-- THINGS TO DO --
(1) List the types of vasopressin receptor named in the passage on oxytocin and vasopressin.
(2) From the passage on oxytocin and vasopressin, quote the stretch that begins at the words "The current study" and ends after the words "vasopressin-induced bladder contractions.".

*** Opening of SOURCE EXTRACT ***

The current study provides insight into how the oxytocin and oxytocin receptor antagonists modulate the spontaneous activity of the bladder, which might assist in the management of LUTS-associated OAB. This study compares the antagonistic effects of the three oxytocin receptor antagonists, namely atosiban, cligosiban, and ßMßßC, on spontaneous as well as oxytocin-induced bladder contractions within young and older male rats. Further, the possibility of cross-signalling between oxytocin and vasopressin was assessed by investigating the in vitro organ bath effects of three oxytocin receptor antagonists (atosiban, cligosiban and ßMßßC) on vasopressin-induced bladder contractions.
Both oxytocin (OT) and arginine vasopressin (AVP) have a similar structure, differing only in the 3rd and 8th positions of amino acid, i.e., isoleucine and leucine at positions 3 and 8 in oxytocin are replaced by phenylalanine and arginine in vasopressin [38]. Thus, because of the similarity in structure, their receptors (OXTR and AVPR) are similar as well [39]. There is only one type of oxytocin (OXTR) and three types of vasopressin receptors (AVPR1A, AVPR1B, and AVPR2) identified, and they are mainly from subfamily A6 of the rhodopsin-type (class I) GPCRs that consist of seven transmembrane helices, three intra and three extracellular loops, an extracellular N-terminus, and an intracellular C-terminus [23,40,41]. OT is mainly associated with functions such as tissue contractility and social bonding while VP mainly deals with water homeostasis and blood pressure regulation. Thus, because of the similarity of these hormones and their receptors, there is a possibility of cross-talk of OT and its antagonists with vasopressin receptor (VPR) that may occur, especially at high concentrations that can result in side effects related to homeostasis such as headache and dizziness [39,42,43]. It was also observed that vasopressin receptor (AVPR1A) might cross-talk with OT in mediating (i) uterine contractions [44]; and (ii) prostatic urethra, bladder neck, and ejaculatory duct contractions [42]. Moreover, numerous studies have also examined the selectivity of OT and AVP and have also revealed the cross-talk between these hormones and their receptors utilising a list of techniques such as immunohistochemistry (IHC) and western blotting (WB) in different species [39,45,46]. Furthermore, it was also reported that AVP has a similar affinity to both OT and AVP receptors, while OT has a higher affinity to OT than to AVP receptors [39,45,46]. Thus, the similarities between OT, VP, and their receptors with their ability to cross-talk emphasise current interest in exploring more selective OT receptor antagonists in attenuating OT-induced bladder contractions [47].

*** Close of SOURCE EXTRACT ***
*** Opening of EXTRACTED RECORDS ***

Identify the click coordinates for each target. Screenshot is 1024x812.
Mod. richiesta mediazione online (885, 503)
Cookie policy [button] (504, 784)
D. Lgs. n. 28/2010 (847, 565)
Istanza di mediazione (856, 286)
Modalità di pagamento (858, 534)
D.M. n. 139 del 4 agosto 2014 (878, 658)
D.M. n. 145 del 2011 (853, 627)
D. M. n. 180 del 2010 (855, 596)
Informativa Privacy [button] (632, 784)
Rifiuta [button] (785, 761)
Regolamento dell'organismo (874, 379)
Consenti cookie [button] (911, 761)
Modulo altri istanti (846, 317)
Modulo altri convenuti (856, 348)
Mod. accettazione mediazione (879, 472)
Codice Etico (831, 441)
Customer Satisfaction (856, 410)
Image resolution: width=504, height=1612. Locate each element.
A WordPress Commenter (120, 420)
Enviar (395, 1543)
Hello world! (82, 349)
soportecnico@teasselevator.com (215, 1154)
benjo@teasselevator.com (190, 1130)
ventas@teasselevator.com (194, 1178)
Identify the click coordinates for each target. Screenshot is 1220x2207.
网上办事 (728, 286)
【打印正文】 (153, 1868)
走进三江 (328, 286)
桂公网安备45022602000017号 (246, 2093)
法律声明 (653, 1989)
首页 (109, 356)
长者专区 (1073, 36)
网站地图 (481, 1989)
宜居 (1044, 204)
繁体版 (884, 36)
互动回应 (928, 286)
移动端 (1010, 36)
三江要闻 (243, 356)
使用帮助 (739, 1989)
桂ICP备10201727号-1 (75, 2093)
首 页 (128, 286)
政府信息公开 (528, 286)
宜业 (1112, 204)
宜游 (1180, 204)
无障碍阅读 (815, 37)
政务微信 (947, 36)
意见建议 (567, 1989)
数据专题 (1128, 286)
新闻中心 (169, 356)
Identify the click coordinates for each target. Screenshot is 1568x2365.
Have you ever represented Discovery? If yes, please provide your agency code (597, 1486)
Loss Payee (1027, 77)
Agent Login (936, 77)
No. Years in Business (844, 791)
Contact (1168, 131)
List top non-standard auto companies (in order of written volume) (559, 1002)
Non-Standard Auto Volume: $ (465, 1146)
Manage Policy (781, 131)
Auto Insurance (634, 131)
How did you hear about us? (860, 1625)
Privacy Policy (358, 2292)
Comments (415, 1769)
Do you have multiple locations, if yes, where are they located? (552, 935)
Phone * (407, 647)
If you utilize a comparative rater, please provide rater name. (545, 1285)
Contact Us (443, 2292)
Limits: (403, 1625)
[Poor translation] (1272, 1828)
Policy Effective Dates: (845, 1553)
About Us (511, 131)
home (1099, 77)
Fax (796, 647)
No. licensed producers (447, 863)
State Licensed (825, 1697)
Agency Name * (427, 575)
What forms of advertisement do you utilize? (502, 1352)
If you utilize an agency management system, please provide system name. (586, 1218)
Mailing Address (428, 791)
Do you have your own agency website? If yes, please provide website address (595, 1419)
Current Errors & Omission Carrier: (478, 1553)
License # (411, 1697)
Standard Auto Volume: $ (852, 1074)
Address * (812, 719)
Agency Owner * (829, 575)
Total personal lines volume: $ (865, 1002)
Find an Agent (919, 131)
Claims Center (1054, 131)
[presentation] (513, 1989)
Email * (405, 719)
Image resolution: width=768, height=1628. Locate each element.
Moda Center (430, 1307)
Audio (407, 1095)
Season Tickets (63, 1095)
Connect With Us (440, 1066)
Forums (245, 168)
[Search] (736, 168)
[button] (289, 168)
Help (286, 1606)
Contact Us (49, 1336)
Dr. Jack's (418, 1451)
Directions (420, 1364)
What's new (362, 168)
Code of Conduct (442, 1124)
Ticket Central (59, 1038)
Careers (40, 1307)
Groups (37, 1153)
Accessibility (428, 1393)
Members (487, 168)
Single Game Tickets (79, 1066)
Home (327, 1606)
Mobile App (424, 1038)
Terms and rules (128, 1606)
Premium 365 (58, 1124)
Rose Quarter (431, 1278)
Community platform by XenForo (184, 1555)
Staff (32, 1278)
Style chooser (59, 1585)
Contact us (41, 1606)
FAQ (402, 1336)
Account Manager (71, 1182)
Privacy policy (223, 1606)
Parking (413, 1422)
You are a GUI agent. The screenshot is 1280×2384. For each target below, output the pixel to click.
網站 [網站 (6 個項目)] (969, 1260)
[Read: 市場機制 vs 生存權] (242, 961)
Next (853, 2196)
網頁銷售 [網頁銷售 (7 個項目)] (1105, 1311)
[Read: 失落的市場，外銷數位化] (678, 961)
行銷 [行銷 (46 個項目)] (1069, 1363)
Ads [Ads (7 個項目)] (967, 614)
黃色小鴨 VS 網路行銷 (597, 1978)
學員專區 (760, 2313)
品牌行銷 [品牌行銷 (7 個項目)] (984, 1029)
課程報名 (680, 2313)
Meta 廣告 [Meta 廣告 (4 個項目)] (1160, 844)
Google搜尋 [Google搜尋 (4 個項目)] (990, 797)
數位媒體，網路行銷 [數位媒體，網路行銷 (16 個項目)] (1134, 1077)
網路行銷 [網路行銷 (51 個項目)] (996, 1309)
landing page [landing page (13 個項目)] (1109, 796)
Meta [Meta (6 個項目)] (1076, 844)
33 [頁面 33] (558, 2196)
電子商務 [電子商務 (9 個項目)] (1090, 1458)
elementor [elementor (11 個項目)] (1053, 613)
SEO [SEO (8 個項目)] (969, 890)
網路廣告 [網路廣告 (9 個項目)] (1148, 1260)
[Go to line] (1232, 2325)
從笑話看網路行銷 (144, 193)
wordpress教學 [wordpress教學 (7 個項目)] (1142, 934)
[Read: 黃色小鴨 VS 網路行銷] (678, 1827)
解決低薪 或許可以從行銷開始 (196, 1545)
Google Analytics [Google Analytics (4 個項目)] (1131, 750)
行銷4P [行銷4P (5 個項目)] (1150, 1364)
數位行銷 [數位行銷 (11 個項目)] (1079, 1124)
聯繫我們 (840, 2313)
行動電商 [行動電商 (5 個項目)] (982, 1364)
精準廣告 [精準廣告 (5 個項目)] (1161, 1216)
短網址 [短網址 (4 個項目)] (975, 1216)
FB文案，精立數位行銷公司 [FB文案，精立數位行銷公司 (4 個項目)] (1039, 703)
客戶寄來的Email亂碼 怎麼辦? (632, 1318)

*** Close of EXTRACTED RECORDS ***

-- ANSWERS FOR THE TASKS --
(1) AVPR1A, AVPR1B, AVPR2

(2)
The current study provides insight into how the oxytocin and oxytocin receptor antagonists modulate the spontaneous activity of the bladder, which might assist in the management of LUTS-associated OAB. This study compares the antagonistic effects of the three oxytocin receptor antagonists, namely atosiban, cligosiban, and ßMßßC, on spontaneous as well as oxytocin-induced bladder contractions within young and older male rats. Further, the possibility of cross-signalling between oxytocin and vasopressin was assessed by investigating the in vitro organ bath effects of three oxytocin receptor antagonists (atosiban, cligosiban and ßMßßC) on vasopressin-induced bladder contractions.